● **Material provided**:
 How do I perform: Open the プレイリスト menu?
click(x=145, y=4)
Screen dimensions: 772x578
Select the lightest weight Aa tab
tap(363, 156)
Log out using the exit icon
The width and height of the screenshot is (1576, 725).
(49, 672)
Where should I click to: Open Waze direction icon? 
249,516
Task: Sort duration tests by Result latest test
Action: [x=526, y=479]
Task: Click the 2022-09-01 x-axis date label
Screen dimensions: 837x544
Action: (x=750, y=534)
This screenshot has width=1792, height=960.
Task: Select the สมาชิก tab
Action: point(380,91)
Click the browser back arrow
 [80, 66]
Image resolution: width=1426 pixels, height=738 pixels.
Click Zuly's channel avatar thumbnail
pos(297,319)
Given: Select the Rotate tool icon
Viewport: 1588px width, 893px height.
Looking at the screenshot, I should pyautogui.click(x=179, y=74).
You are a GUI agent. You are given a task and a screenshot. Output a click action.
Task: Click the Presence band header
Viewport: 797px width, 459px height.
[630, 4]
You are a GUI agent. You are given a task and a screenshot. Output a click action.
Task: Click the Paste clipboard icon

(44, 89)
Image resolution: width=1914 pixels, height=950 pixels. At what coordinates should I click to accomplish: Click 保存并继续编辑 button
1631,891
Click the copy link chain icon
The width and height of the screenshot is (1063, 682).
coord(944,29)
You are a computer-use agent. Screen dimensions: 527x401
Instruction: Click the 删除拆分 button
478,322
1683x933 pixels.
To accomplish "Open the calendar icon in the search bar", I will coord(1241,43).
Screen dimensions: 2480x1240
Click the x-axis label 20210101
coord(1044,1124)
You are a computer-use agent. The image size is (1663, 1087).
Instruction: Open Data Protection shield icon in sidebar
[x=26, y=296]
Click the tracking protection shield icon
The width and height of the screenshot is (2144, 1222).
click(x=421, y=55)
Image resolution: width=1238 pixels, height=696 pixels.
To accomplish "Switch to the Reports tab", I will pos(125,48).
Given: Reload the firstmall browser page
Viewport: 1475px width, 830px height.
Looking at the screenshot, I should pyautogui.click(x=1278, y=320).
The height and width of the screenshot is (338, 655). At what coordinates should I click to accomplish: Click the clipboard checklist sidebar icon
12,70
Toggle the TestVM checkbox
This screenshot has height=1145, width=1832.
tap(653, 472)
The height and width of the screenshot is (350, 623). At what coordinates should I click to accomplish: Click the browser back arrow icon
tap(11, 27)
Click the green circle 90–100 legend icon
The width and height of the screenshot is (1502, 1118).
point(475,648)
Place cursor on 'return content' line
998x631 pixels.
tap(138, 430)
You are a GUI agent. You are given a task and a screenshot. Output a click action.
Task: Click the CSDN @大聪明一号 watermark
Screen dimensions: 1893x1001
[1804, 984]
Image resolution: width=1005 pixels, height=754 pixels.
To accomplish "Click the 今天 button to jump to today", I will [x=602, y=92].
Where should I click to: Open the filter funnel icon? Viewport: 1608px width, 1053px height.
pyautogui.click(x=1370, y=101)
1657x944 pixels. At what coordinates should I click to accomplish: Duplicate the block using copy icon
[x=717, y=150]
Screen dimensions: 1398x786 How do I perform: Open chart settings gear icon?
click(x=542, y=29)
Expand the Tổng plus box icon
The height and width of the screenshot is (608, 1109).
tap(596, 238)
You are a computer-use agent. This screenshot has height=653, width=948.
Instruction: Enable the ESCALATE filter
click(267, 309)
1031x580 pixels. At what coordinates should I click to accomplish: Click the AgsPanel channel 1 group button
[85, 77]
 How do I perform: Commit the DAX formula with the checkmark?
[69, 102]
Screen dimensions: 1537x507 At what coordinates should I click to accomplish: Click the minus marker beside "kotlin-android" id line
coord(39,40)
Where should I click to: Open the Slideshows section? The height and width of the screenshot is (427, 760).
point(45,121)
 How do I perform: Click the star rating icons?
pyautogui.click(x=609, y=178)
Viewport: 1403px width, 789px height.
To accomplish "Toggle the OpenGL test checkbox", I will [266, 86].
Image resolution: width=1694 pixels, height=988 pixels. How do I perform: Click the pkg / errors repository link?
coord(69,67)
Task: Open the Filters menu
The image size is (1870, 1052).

● **How to complete this task**:
Given the word "computer", show every line of the records that contains it.

● **Task answer**:
You are a computer-use agent. Screen dimensions: 527x401
You are a computer-use agent. The image size is (1663, 1087).
You are a computer-use agent. This screenshot has height=653, width=948.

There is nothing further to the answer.